26 février 2012

La prestation photo doit pouvoir s'accompagner d'un service de production vidéo pour répondre aux besoins des clients et à l'explosion de la consommation de contenus sur écran (doc. Zacuto.com).

La vidéo devient incontournable

Les échanges de données sur mobiles devraient être multipliées par 18 d’ici 2016 indique une étude Cisco ! Ce trafic sans fil — qui devrait dépasser les 10,8 exaoctets de données par mois (équivalent à 33 milliards de DVD !)—, sera porté par l’usage de la vidéo. Conséquence directe de ce phénomène, la photo prendra une position singulière par son statisme mais également sa capacité à transmettre une information et une émotion dans l’instant avec une grande efficacité. Ce recours massif à l’image animée entraînera le public vers de nouvelles références de qualité, comme c’est le cas pour la photographie aujourd’hui. Un nouveau professionnel de l’image devrait donc émerger, pour autant que cette spécialité soit développée avec un grand professionnalisme, et ne vienne pas tuer l’image fixe (qui reste irremplaçable). Pour le photographe qui accepte ce challenge, le profit sera multiple en lui permettant de répondre à l’explosion de la consommation de contenus sur écrans (mobiles, tablettes, TV connectées),aux besoins de communication des clients (notamment en événementiel), mais également de produire du contenu de marque (actualités, reportages terrain, testimoniaux, documentaires, interviewes, tutoriaux…) que les entreprises doivent pouvoir délivrer sur leurs sites Internet pour rester proches de leur clients , les divertir, et les informer. Avec des atouts pour les photographes : savoir produire avec une qualité formelle exceptionnelle, mais également savoir produire sur le même sujet des photographies de haute qualité.


26 février 2012

Une coque pour iphone « stylée » qui reprend l’allure des appareils des années 50. Ultra-connectée la génération Y baigne dans une culture contemporaine qui recycle sans cesse son propre passé…

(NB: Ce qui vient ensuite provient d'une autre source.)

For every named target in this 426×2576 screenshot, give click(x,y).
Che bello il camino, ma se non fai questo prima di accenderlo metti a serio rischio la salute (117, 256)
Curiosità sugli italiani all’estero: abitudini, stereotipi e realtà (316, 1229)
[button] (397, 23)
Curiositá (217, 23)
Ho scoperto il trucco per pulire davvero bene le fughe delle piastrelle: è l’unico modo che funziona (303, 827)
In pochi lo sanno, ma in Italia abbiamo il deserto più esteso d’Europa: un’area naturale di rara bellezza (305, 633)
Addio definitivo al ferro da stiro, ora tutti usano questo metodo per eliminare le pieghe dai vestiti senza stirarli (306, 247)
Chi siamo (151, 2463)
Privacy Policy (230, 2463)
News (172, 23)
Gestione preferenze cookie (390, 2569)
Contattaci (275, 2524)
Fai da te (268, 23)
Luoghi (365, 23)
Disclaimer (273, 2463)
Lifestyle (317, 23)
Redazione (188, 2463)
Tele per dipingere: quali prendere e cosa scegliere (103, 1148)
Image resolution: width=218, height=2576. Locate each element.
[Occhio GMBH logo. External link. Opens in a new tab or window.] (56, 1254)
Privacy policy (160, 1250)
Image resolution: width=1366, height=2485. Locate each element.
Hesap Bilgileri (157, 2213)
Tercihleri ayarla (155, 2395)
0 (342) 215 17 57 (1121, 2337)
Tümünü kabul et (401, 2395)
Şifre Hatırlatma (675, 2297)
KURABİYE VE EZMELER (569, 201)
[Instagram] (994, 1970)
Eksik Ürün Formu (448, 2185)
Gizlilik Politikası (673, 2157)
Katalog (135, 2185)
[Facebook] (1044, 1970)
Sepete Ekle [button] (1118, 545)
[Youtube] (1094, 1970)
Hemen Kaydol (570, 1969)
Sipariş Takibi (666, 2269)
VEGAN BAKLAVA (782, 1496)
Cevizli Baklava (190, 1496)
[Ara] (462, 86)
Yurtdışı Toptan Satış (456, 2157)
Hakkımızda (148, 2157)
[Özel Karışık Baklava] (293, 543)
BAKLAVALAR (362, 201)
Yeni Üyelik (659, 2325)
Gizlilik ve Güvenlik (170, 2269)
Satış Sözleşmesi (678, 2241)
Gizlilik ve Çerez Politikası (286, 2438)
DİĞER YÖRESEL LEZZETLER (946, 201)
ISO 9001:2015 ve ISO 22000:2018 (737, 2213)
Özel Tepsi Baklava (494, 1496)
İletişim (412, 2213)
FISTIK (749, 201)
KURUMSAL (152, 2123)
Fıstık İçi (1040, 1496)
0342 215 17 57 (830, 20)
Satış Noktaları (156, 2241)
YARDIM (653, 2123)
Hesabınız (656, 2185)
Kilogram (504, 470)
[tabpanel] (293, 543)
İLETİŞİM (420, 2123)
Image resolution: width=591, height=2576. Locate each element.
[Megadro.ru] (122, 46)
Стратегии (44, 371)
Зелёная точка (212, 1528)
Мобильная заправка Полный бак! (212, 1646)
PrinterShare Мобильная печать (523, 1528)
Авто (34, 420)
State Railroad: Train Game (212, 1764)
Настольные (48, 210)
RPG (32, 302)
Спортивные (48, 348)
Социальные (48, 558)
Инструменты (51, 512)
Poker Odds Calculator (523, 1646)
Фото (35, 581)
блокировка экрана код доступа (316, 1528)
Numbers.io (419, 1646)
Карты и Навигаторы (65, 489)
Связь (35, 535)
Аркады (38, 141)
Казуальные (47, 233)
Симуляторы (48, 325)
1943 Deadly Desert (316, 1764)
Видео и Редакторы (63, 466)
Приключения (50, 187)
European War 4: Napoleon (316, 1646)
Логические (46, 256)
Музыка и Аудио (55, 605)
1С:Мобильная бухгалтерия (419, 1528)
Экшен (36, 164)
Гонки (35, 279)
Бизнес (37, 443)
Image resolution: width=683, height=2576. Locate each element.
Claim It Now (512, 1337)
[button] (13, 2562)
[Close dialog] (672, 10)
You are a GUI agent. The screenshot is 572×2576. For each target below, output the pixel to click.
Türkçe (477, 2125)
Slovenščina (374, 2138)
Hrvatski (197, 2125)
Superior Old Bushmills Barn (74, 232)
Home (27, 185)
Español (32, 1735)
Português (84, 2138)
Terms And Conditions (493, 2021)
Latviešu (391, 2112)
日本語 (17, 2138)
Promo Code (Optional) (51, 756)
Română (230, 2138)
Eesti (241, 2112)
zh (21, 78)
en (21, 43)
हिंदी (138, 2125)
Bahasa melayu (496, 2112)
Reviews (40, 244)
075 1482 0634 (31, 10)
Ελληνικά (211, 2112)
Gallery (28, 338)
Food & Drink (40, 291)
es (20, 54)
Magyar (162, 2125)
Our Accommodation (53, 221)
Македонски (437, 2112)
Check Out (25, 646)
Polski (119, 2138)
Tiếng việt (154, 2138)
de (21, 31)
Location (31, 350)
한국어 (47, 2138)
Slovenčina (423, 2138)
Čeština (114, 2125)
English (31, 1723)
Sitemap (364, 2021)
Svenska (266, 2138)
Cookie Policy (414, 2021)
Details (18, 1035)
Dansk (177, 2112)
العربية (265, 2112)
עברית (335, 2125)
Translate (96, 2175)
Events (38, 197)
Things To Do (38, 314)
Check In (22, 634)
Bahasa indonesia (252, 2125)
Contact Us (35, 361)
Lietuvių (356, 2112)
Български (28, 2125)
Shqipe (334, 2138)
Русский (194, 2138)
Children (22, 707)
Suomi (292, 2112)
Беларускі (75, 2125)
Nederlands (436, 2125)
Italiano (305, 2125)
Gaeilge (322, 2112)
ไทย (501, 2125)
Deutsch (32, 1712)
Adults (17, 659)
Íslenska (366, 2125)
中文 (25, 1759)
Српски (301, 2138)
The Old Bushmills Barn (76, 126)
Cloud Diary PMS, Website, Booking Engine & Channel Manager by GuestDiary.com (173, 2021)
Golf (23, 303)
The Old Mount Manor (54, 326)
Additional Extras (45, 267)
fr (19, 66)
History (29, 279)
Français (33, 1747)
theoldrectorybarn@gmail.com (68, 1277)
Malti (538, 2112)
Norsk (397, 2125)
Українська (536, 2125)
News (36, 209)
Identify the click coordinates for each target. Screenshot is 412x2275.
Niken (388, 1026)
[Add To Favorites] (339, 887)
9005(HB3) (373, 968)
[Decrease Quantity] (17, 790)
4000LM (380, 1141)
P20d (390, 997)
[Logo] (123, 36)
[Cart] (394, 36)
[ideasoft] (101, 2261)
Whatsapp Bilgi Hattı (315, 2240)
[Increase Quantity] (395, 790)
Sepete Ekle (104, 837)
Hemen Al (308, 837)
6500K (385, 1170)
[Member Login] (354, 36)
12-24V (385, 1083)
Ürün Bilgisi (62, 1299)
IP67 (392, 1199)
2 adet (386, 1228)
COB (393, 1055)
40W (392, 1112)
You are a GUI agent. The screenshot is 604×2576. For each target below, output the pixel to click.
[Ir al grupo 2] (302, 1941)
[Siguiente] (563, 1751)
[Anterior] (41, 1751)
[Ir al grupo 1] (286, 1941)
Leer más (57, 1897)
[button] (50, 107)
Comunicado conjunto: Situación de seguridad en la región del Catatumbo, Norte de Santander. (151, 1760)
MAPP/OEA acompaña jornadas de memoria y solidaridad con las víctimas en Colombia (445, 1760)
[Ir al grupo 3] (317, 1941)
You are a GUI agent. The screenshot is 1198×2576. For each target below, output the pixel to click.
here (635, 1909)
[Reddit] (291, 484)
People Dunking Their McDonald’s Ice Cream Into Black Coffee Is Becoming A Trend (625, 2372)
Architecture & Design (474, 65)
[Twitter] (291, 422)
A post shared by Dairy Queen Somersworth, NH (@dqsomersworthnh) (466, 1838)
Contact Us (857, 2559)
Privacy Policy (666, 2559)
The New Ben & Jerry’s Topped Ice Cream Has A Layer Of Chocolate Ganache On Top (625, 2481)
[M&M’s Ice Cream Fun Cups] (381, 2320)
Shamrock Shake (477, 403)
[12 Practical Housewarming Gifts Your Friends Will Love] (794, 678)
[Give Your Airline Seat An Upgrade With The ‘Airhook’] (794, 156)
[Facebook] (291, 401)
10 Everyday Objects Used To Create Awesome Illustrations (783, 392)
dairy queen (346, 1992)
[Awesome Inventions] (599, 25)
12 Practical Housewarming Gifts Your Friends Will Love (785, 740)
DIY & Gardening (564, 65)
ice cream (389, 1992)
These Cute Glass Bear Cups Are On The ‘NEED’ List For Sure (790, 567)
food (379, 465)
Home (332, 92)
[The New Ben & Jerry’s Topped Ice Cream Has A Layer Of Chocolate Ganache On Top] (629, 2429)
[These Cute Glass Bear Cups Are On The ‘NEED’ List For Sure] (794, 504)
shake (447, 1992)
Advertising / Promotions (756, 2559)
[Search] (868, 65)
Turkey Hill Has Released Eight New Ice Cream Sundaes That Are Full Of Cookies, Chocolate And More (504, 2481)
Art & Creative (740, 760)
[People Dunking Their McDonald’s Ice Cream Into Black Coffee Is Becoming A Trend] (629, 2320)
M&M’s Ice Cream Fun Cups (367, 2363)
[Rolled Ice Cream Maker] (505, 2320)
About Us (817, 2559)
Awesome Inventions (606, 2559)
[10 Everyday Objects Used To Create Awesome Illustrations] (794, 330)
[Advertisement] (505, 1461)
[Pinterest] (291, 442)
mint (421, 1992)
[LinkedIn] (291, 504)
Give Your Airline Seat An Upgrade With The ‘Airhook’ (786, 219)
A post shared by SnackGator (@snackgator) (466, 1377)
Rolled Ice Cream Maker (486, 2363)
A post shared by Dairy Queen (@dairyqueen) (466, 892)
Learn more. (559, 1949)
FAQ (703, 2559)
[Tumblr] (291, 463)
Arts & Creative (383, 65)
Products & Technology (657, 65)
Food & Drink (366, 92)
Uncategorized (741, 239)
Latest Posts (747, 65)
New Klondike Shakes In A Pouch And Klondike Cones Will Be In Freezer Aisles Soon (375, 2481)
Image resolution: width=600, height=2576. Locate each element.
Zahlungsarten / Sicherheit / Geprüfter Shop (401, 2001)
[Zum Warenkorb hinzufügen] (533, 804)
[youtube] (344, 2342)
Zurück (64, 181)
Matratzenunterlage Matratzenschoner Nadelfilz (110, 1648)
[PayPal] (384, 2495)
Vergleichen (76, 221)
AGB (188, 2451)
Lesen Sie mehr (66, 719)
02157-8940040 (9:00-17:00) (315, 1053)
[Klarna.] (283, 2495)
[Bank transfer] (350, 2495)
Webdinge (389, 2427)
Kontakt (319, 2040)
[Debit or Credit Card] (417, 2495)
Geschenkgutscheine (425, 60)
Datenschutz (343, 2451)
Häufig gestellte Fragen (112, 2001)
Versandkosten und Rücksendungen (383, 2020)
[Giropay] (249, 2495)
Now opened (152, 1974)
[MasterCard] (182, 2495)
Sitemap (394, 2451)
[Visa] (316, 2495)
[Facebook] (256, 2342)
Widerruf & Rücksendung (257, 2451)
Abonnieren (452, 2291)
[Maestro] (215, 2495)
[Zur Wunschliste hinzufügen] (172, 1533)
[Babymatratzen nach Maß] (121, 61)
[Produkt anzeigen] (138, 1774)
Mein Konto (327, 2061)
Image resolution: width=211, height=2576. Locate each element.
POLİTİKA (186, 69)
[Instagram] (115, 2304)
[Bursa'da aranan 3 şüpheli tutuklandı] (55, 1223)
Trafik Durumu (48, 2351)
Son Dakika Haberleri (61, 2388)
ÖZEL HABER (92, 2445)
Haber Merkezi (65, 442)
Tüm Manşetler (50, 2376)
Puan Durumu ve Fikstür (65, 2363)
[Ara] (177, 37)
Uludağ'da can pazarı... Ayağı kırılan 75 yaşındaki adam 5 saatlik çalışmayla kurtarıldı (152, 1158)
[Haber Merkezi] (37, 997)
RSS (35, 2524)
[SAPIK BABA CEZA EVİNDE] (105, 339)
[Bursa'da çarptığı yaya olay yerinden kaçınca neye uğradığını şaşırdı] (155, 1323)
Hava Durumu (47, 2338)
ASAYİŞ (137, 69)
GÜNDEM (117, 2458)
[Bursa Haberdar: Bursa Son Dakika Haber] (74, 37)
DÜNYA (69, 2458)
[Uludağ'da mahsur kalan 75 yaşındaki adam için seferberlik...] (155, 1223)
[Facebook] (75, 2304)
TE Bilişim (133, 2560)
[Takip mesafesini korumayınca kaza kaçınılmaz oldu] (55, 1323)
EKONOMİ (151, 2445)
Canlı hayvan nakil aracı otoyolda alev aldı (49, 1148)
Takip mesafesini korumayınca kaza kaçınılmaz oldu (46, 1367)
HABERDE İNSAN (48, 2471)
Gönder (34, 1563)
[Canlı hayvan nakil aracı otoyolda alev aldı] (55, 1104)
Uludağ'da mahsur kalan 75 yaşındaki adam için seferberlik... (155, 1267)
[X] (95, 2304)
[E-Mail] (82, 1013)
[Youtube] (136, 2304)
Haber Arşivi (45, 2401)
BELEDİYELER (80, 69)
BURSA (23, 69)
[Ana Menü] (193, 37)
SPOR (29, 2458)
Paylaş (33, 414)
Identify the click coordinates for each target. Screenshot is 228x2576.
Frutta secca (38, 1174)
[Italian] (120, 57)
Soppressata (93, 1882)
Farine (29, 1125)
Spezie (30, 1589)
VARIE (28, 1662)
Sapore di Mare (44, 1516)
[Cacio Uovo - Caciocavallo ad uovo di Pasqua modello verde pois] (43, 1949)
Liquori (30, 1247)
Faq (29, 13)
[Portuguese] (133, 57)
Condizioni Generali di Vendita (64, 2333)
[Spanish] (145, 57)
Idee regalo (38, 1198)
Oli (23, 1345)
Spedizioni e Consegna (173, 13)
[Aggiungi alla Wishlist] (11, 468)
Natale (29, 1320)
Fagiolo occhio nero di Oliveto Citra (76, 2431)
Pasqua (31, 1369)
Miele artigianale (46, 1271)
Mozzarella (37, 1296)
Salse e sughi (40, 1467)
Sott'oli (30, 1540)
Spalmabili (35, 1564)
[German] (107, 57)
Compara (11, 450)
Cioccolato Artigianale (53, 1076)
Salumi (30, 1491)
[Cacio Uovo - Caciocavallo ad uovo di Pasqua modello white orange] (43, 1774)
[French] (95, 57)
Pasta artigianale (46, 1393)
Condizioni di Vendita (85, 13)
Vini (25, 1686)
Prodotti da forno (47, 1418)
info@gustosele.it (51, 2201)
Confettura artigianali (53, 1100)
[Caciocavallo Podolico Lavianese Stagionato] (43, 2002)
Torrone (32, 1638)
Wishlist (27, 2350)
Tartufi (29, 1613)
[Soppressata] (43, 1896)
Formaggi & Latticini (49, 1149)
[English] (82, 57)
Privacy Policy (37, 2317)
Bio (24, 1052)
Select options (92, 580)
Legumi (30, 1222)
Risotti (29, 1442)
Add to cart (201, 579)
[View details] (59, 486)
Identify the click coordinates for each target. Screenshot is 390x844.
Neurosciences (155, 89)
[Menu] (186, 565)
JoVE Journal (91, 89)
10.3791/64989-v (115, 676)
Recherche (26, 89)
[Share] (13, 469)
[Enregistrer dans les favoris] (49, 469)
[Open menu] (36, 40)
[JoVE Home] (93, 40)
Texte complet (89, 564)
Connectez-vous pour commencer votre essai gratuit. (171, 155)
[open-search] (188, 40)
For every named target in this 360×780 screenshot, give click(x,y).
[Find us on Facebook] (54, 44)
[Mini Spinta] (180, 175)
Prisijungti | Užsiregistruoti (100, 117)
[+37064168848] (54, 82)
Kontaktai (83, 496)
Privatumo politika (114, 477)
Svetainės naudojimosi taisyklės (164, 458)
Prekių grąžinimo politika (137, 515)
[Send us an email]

La génération Y invente le futur marché photo

On l’appelle aussi la « net generation », mais on pourrait tout aussi bien la nommer « screen generation »… ils ont entre 15 et 30 ans et regardent avec fascination (ou profond dédain, c’est selon…) les appareils argentiques ou les pochettes de tirages 10 x 15cm.  Depuis leur enfance (pour les plus jeunes) la photographie est associée aux écrans et les plus âgés d’entre-eux ont équipés leur foyer naissant en tout numérique. Ils sont au cœur des usages des tablettes (62, 5 millions d’unités vendues dans le monde en 2011), et ne peuvent vivre sans leur Smartphones ou leur appareil numérique pour documenter en images leur vie via les réseaux sociaux (23,6 millions d’utilisateurs Facebook en France fin janvier dont 51 % détenus par les 18-34 ans !). Ils ne connaissent que les écrans de visée et découvrent seulement maintenant l’intérêt des viseurs optiques, grâce aux compacts experts. La mode rétromania*  les concernent car si leur vie photographique est 100% numérique, leur curiosité s’orientent vers les objets photographiques de leur parents et grand parents, prétexte à un retour sur leur enfance et à confronter leurs pratiques à celles de leurs aînés. L’iphonographie est leur tasse de thé, mais les procédés anciens les fascinent. Ce grand écart pour les magasins de revente photo est un challenge difficile, sans doute plus accessible pour les photographes créatifs qui s’inscrivent dans une démarche d’auteurs. La production de portraits utilisant les techniques argentiques noir et blanc, voire les procédés anciens comme l’ambrotypie, peut constituer une offre alternative fascinante pour cette génération qui n’a jamais connu vraiment l’argentique. Tout « nostalgisme » est à proscrire : c’est la condition pour ne pas faire fuir les membres de la génération Y.  Afin de cultiver cette différence auprès de ceux qui sont (et seront) les premiers concernés par vos prestations mariage, l’activité la plus profitable de l’artisan photographe.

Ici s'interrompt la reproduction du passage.